Make an exact copy of the records, and keep the pictures out of it.

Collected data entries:
-- -- --
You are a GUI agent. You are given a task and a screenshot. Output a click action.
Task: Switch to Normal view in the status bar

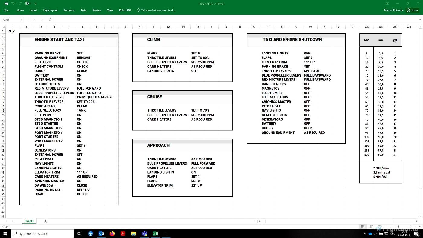point(363,227)
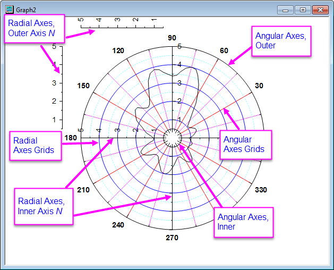Click the 90 degree angular tick label
The width and height of the screenshot is (334, 270).
(x=172, y=38)
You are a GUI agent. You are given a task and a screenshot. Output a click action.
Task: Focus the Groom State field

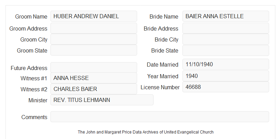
-- -- --
WRITTEN REPLY:
You are a GUI agent. You are given a task and a screenshot. Output a click action.
Task: Switch to Normal view in the status bar

point(363,227)
Click the 90 degree angular tick label
The width and height of the screenshot is (334, 270).
(x=172, y=38)
You are a GUI agent. You are given a task and a screenshot. Output a click action.
Task: Focus the Groom State field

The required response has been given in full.